• [PAGE TEXT]
┌──

Nisha Moodley [00:43:27]
And even though we've been together for a year, we took ten months before we introduced our kids to each other. We didn't need each other's kids until we've been together for nine months. Our kids didn't mean until we've been together for 10 months, even though, you know, the agreements with our Co parents were that we could have met each other's kids and could have met each other at six months. And it wasn't because we weren't clear that we were deeply intrigued and that we were in in it. But we paced in this way in our relationship that has continually brought us back to a reorientation with how am I, where am I and all of this so that we're not just going the motions, running patterns from old relationships.
Nisha Moodley [00:44:16]
And so in some ways, we've gone so much slower in our relationship, not because we keep pumping the brakes or we're really afraid, although there is some fear that we've talked about, but because we keep reorienting back to self and then noticing, oh, I'm still drawn in, I'm still drawn in. I'm still drawn in until we got to the point that we were like, OK, now there is still a nucleus, center nucleus of cell that has the children very close in. But also I share like you're very close in here as well, you and your children. Yeah. So I think there is this idea that like there's so many ideas, I think around dating and relationships, like, you know, if they're, if they're the right one, they'll be completely ready immediately and everything will just happen quickly or like, and then you can hear the opposite, like if they're the right one, they'll, you know, it won't have to go fast.

└──

[Items from a dataset]
┌──

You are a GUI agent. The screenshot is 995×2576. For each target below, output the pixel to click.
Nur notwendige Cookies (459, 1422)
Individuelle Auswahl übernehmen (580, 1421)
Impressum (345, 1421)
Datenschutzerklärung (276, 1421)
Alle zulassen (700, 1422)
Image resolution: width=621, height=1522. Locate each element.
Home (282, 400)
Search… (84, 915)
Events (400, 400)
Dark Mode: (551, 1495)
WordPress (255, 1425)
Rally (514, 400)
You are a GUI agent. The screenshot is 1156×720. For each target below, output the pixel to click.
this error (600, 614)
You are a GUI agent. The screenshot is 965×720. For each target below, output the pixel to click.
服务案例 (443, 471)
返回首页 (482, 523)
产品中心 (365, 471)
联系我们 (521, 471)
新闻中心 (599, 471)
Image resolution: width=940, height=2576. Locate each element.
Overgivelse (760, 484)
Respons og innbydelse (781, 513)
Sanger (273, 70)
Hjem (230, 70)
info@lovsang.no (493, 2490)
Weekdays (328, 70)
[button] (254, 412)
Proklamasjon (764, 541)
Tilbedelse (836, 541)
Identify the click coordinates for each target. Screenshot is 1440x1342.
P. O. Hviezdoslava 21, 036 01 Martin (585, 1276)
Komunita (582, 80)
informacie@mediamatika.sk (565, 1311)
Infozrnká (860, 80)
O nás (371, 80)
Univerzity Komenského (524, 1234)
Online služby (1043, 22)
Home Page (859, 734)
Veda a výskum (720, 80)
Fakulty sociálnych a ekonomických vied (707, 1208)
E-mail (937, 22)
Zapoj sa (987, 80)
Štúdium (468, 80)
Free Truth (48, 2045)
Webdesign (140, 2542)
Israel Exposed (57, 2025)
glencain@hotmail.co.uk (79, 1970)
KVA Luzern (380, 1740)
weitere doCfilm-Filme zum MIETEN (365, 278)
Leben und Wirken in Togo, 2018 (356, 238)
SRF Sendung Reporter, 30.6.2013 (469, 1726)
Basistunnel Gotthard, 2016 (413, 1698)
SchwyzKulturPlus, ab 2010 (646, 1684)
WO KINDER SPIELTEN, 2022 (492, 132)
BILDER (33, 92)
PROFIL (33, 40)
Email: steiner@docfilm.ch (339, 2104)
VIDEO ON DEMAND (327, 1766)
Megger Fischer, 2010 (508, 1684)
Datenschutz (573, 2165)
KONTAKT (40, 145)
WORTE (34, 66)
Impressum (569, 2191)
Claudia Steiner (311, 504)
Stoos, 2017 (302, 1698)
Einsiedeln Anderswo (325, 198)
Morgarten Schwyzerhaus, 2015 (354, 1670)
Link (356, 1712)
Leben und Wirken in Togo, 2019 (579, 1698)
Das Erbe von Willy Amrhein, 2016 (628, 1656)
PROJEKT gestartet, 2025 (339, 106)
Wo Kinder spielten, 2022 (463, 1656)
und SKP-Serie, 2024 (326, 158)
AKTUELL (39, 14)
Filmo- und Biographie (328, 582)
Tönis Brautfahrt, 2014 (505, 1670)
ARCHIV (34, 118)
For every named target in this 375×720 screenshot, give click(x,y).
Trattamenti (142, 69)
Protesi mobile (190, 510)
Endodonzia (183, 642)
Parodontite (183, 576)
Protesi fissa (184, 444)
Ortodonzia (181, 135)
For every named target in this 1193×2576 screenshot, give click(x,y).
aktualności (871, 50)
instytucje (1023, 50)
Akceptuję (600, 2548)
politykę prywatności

└──

• [SHORT EXERCISE A]
Answer these questions from the transcript, briefly:
(i) How long did the couple wait before introducing their kids to each other?
(ii) According to the agreements with their co-parents, after how many months could they have met each other's kids?
(iii) To what does the speaker say they keep reorienting back?
• [SHORT EXERCISE B] Reproduce the stretch of the transcript from "Nisha Moodley [00:43:27]" through "from old relationships.".

• [COMPLETE ANSWER A]
(i) Ten months.
(ii) Six months.
(iii) Self.

• [COMPLETE ANSWER B]
Nisha Moodley [00:43:27]
And even though we've been together for a year, we took ten months before we introduced our kids to each other. We didn't need each other's kids until we've been together for nine months. Our kids didn't mean until we've been together for 10 months, even though, you know, the agreements with our Co parents were that we could have met each other's kids and could have met each other at six months. And it wasn't because we weren't clear that we were deeply intrigued and that we were in in it. But we paced in this way in our relationship that has continually brought us back to a reorientation with how am I, where am I and all of this so that we're not just going the motions, running patterns from old relationships.